Lawyers, brokers, or real estate agents had a huge disadvantage. Any one describing themselves as a “truly regular guy,” just a Mr. Boilerplate, were clearly not worthy.

I went on some okay dates, I even went out with a guy for a couple of months before I admitted to myself that the crush had never set in. Who knows what chemistry between people is, but it’s real. Maybe it’s pheromones or the way someone laughs, but in either case you can’t smell it or hear it online.

Two people may like Armenian food, Howard Dean, cappuccinos, soccer, and American Idol, and yet find they hate each other’s guts. Or more likely, go out a few times trying to develop crushes on each other but fall short and quit.

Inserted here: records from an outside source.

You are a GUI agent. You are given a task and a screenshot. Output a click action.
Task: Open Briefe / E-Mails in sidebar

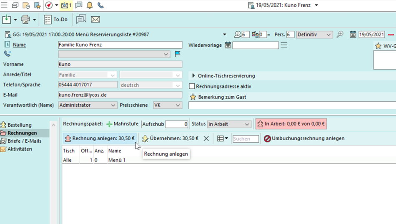point(24,141)
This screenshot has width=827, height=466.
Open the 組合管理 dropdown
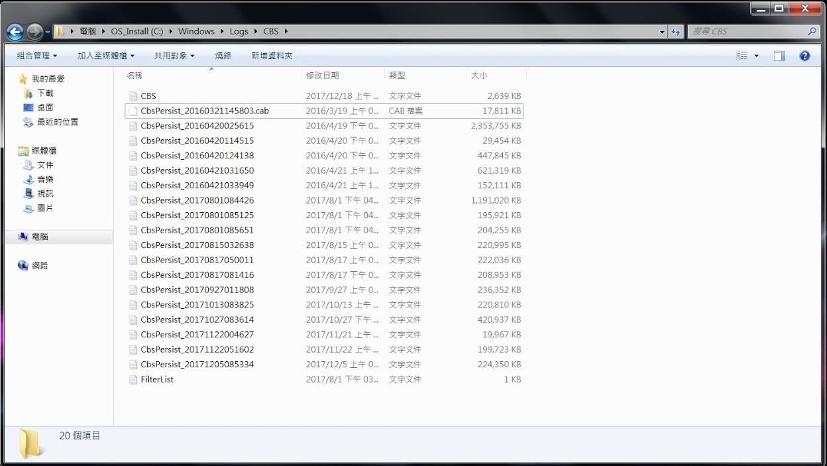(x=35, y=55)
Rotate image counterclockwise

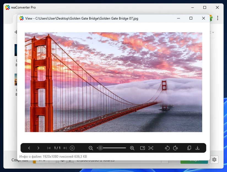click(x=167, y=148)
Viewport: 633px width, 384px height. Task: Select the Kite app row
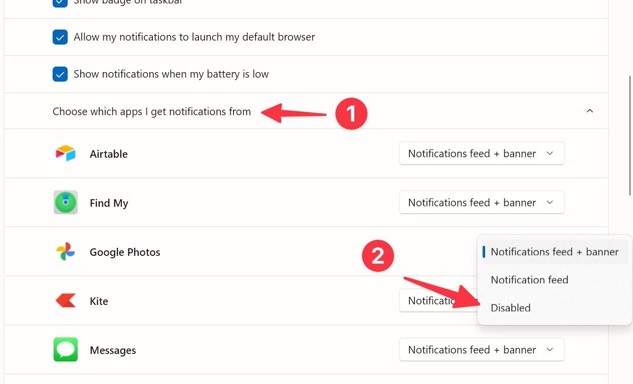click(200, 301)
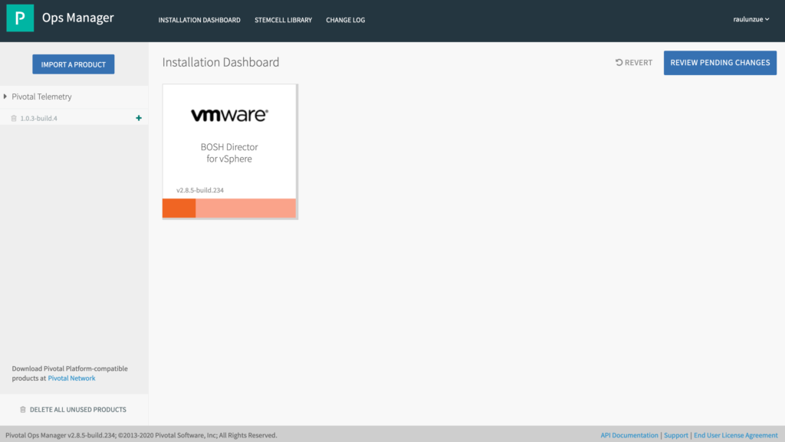
Task: Switch to the Stemcell Library tab
Action: click(283, 21)
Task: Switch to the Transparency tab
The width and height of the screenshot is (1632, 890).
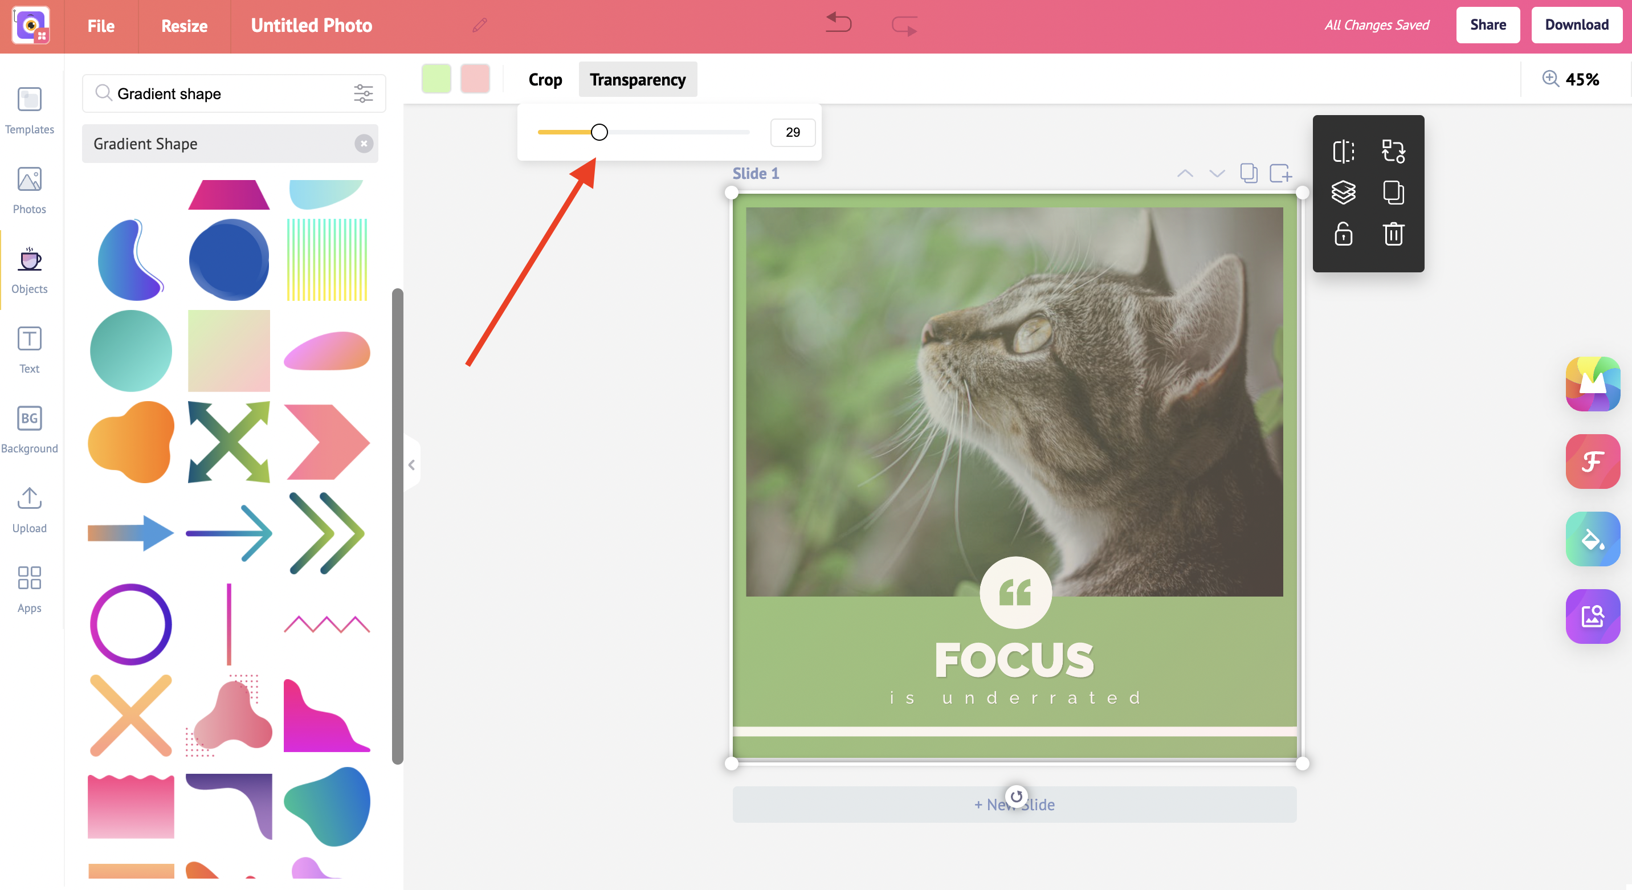Action: coord(637,79)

In the end, I met a guy at a Halloween party, and we’ve been together for five months now. I really like him. But had I seen his profile on Match, I would have rejected him instantly. He is a Republican (sort of Green Party Republican) and a serious Christian who enjoys golf and casinos. Left to his own devices, he might well watch the cooking channel all day. None of the obvious connection points line up, but there is chemistry. It was there from the first time we talked.

He is cute and smart and funny. He likes gin and tonics. He is also kind, quirky, and, on paper, a completely unlikely candidate for me. Match.com sends me “matches” every so often, and sometimes I look at them. I know, though, that he could be an eloquent liberal with a penchant for carving wood, gardening, and backpacking, but it doesn’t mean a thing.